# Aim of the task:
Each entry is to be printed again word for word.

====

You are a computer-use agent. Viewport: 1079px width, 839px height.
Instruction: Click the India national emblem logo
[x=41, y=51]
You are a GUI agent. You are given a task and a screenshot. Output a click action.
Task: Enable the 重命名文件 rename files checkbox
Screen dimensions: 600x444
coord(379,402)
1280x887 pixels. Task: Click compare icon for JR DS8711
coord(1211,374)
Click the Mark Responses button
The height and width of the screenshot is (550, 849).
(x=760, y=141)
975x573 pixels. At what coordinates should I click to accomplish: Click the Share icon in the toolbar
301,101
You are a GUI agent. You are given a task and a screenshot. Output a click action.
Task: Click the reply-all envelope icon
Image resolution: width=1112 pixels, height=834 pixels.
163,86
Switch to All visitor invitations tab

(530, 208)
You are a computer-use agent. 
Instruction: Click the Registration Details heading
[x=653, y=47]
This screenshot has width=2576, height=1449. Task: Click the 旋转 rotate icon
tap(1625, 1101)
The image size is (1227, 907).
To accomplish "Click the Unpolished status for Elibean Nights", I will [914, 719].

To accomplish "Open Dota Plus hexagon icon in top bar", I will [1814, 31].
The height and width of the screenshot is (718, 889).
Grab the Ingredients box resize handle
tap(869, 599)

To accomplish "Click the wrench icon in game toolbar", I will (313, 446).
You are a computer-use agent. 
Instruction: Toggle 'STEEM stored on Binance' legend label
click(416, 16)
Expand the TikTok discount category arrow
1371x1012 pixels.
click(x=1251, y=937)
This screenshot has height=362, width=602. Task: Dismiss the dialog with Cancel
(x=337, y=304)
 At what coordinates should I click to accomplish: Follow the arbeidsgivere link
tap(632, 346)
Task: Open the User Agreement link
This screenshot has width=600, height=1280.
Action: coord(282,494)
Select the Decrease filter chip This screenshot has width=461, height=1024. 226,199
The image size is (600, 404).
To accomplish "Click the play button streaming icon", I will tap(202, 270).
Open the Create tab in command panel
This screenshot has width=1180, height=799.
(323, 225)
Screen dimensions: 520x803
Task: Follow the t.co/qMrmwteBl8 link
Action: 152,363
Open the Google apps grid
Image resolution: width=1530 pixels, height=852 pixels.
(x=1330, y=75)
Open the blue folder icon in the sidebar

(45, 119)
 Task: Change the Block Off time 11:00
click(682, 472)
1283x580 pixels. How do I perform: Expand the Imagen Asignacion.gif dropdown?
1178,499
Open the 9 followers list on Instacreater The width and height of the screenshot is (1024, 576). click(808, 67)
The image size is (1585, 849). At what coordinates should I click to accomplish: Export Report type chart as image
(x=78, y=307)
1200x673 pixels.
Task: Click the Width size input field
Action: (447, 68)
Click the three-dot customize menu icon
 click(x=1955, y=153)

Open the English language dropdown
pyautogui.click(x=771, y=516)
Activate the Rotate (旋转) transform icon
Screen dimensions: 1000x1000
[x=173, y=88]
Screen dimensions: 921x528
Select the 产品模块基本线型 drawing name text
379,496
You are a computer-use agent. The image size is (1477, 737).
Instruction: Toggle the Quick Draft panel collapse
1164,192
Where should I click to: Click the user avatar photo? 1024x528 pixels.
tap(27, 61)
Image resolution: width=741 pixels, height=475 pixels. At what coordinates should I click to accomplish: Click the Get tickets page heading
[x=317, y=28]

====

# Written answer:
You are a computer-use agent. Viewport: 1079px width, 839px height.
Instruction: Click the India national emblem logo
[x=41, y=51]
You are a GUI agent. You are given a task and a screenshot. Output a click action.
Task: Enable the 重命名文件 rename files checkbox
Screen dimensions: 600x444
coord(379,402)
1280x887 pixels. Task: Click compare icon for JR DS8711
coord(1211,374)
Click the Mark Responses button
The height and width of the screenshot is (550, 849).
(x=760, y=141)
975x573 pixels. At what coordinates should I click to accomplish: Click the Share icon in the toolbar
301,101
You are a GUI agent. You are given a task and a screenshot. Output a click action.
Task: Click the reply-all envelope icon
Image resolution: width=1112 pixels, height=834 pixels.
163,86
Switch to All visitor invitations tab

(530, 208)
You are a computer-use agent. 
Instruction: Click the Registration Details heading
[x=653, y=47]
This screenshot has width=2576, height=1449. Task: Click the 旋转 rotate icon
tap(1625, 1101)
The image size is (1227, 907).
To accomplish "Click the Unpolished status for Elibean Nights", I will [914, 719].

To accomplish "Open Dota Plus hexagon icon in top bar", I will [1814, 31].
The height and width of the screenshot is (718, 889).
Grab the Ingredients box resize handle
tap(869, 599)

To accomplish "Click the wrench icon in game toolbar", I will (313, 446).
You are a computer-use agent. 
Instruction: Toggle 'STEEM stored on Binance' legend label
click(416, 16)
Expand the TikTok discount category arrow
1371x1012 pixels.
click(x=1251, y=937)
This screenshot has height=362, width=602. Task: Dismiss the dialog with Cancel
(x=337, y=304)
 At what coordinates should I click to accomplish: Follow the arbeidsgivere link
tap(632, 346)
Task: Open the User Agreement link
This screenshot has width=600, height=1280.
Action: coord(282,494)
Select the Decrease filter chip This screenshot has width=461, height=1024. 226,199
The image size is (600, 404).
To accomplish "Click the play button streaming icon", I will tap(202, 270).
Open the Create tab in command panel
This screenshot has width=1180, height=799.
(323, 225)
Screen dimensions: 520x803
Task: Follow the t.co/qMrmwteBl8 link
Action: 152,363
Open the Google apps grid
Image resolution: width=1530 pixels, height=852 pixels.
(x=1330, y=75)
Open the blue folder icon in the sidebar

(45, 119)
 Task: Change the Block Off time 11:00
click(682, 472)
1283x580 pixels. How do I perform: Expand the Imagen Asignacion.gif dropdown?
1178,499
Open the 9 followers list on Instacreater The width and height of the screenshot is (1024, 576). click(808, 67)
The image size is (1585, 849). At what coordinates should I click to accomplish: Export Report type chart as image
(x=78, y=307)
1200x673 pixels.
Task: Click the Width size input field
Action: (447, 68)
Click the three-dot customize menu icon
 click(x=1955, y=153)

Open the English language dropdown
pyautogui.click(x=771, y=516)
Activate the Rotate (旋转) transform icon
Screen dimensions: 1000x1000
[x=173, y=88]
Screen dimensions: 921x528
Select the 产品模块基本线型 drawing name text
379,496
You are a computer-use agent. The image size is (1477, 737).
Instruction: Toggle the Quick Draft panel collapse
1164,192
Where should I click to: Click the user avatar photo? 1024x528 pixels.
tap(27, 61)
Image resolution: width=741 pixels, height=475 pixels. At what coordinates should I click to accomplish: Click the Get tickets page heading
[x=317, y=28]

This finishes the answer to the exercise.